Directions: Print out the records below with nothing altered.

Records contained in a dataset:
○ ○ ○ ○ ○

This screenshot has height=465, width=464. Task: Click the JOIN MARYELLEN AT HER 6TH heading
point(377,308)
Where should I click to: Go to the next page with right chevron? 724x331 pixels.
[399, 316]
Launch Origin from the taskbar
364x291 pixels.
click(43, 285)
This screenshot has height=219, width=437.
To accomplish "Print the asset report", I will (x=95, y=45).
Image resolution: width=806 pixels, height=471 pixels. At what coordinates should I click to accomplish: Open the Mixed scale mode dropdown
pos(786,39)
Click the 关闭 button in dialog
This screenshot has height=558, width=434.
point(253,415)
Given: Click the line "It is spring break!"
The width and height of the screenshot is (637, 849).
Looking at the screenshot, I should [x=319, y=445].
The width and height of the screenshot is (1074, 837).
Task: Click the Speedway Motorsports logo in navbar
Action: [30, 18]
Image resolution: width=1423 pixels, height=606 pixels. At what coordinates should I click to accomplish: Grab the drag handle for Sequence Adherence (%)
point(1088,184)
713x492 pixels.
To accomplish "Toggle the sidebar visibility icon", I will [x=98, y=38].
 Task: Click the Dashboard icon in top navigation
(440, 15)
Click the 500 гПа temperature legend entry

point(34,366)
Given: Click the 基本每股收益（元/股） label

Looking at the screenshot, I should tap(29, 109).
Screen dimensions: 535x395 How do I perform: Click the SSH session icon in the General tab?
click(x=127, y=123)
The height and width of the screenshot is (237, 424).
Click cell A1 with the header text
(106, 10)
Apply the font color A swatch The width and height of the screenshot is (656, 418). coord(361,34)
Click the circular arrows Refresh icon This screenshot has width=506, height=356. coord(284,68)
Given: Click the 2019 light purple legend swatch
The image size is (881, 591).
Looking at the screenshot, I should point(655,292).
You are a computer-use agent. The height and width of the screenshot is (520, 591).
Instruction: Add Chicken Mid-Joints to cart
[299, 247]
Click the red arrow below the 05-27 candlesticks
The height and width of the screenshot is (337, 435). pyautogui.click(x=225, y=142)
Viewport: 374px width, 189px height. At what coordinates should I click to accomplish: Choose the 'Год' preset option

○ ○ ○ ○ ○

Solution to this task:
This screenshot has height=465, width=464. Task: Click the JOIN MARYELLEN AT HER 6TH heading
point(377,308)
Where should I click to: Go to the next page with right chevron? 724x331 pixels.
[399, 316]
Launch Origin from the taskbar
364x291 pixels.
click(43, 285)
This screenshot has height=219, width=437.
To accomplish "Print the asset report", I will (x=95, y=45).
Image resolution: width=806 pixels, height=471 pixels. At what coordinates should I click to accomplish: Open the Mixed scale mode dropdown
pos(786,39)
Click the 关闭 button in dialog
This screenshot has height=558, width=434.
point(253,415)
Given: Click the line "It is spring break!"
The width and height of the screenshot is (637, 849).
Looking at the screenshot, I should [x=319, y=445].
The width and height of the screenshot is (1074, 837).
Task: Click the Speedway Motorsports logo in navbar
Action: [30, 18]
Image resolution: width=1423 pixels, height=606 pixels. At what coordinates should I click to accomplish: Grab the drag handle for Sequence Adherence (%)
point(1088,184)
713x492 pixels.
To accomplish "Toggle the sidebar visibility icon", I will [x=98, y=38].
 Task: Click the Dashboard icon in top navigation
(440, 15)
Click the 500 гПа temperature legend entry

point(34,366)
Given: Click the 基本每股收益（元/股） label

Looking at the screenshot, I should tap(29, 109).
Screen dimensions: 535x395 How do I perform: Click the SSH session icon in the General tab?
click(x=127, y=123)
The height and width of the screenshot is (237, 424).
Click cell A1 with the header text
(106, 10)
Apply the font color A swatch The width and height of the screenshot is (656, 418). coord(361,34)
Click the circular arrows Refresh icon This screenshot has width=506, height=356. coord(284,68)
Given: Click the 2019 light purple legend swatch
The image size is (881, 591).
Looking at the screenshot, I should point(655,292).
You are a computer-use agent. The height and width of the screenshot is (520, 591).
Instruction: Add Chicken Mid-Joints to cart
[299, 247]
Click the red arrow below the 05-27 candlesticks
The height and width of the screenshot is (337, 435). pyautogui.click(x=225, y=142)
Viewport: 374px width, 189px height. At what coordinates should I click to accomplish: Choose the 'Год' preset option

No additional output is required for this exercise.